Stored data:
▼▼▼
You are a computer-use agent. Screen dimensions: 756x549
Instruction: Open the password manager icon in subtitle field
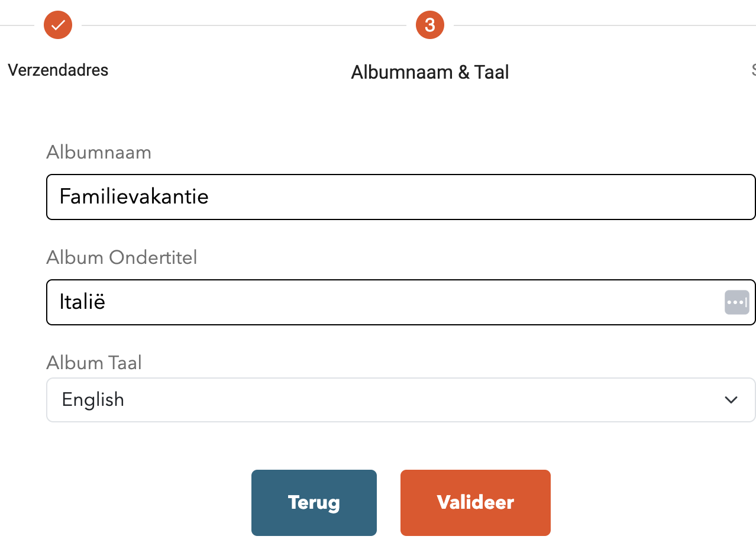pos(736,302)
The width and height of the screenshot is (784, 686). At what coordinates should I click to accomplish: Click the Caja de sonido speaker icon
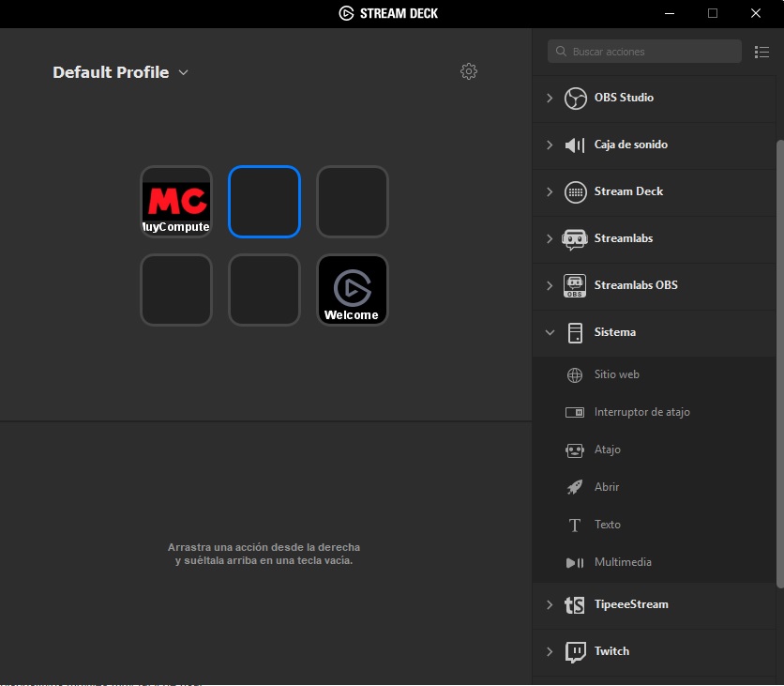[x=575, y=145]
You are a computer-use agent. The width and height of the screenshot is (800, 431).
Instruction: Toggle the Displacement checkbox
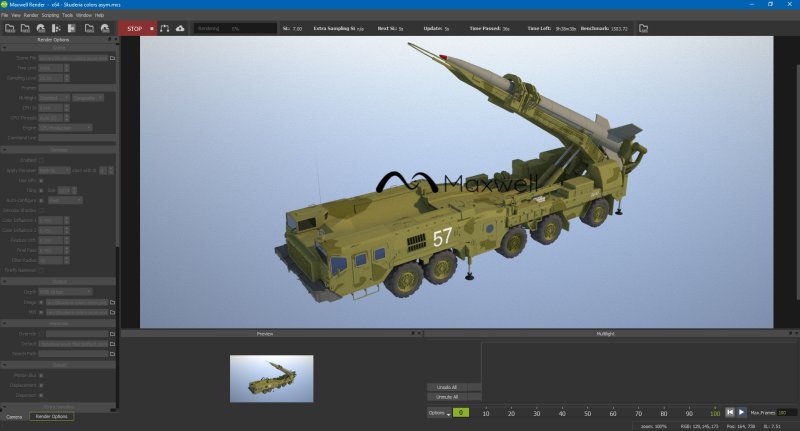pyautogui.click(x=41, y=385)
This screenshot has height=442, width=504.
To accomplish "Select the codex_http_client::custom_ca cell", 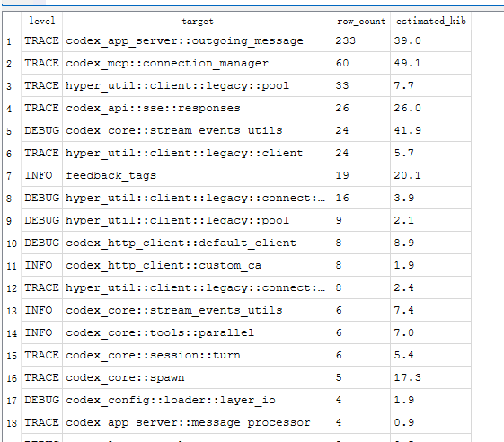I will click(197, 265).
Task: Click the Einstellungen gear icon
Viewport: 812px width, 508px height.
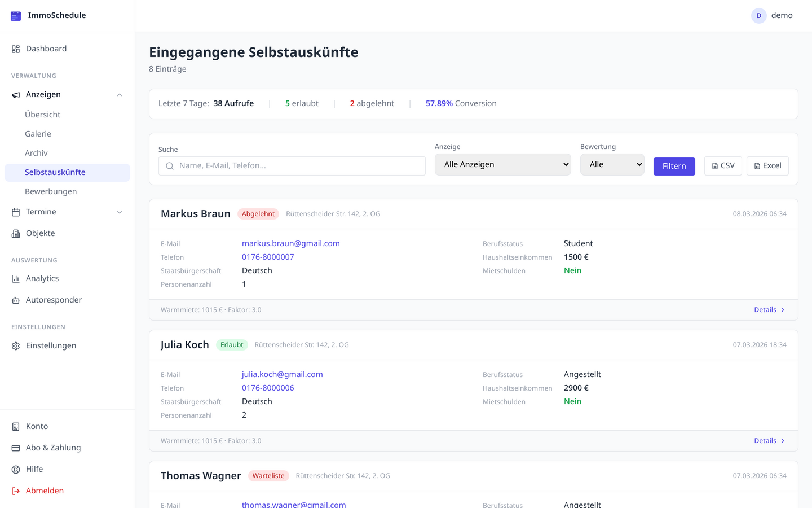Action: click(15, 345)
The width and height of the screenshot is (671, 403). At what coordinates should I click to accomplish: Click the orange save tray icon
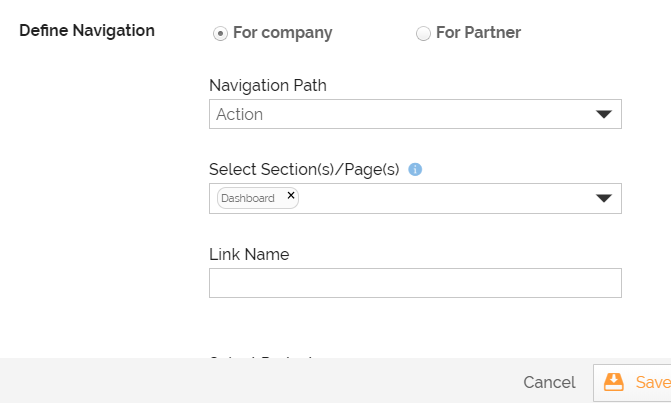[614, 382]
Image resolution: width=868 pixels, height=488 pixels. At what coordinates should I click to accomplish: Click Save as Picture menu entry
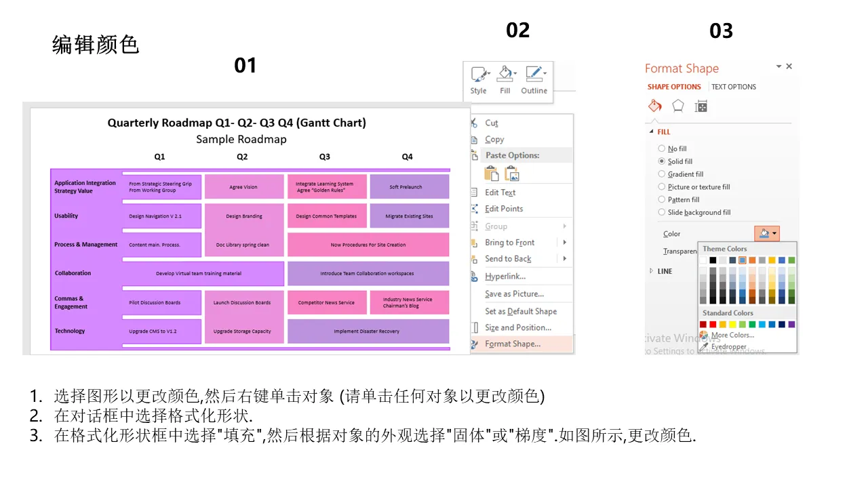click(x=514, y=294)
▲▲▲
- _What you are asked to do_: Reproduce, word for word, the lines from the one containing "Task: Click the Einstellungen gear icon" through the final line above. Leave every picture out.

- _Solved problem_:
Task: Click the Einstellungen gear icon
Viewport: 812px width, 508px height.
Action: click(15, 345)
The width and height of the screenshot is (671, 403). At what coordinates should I click to accomplish: Click the orange save tray icon
[614, 382]
Image resolution: width=868 pixels, height=488 pixels. At what coordinates should I click to accomplish: Click Save as Picture menu entry
click(x=514, y=294)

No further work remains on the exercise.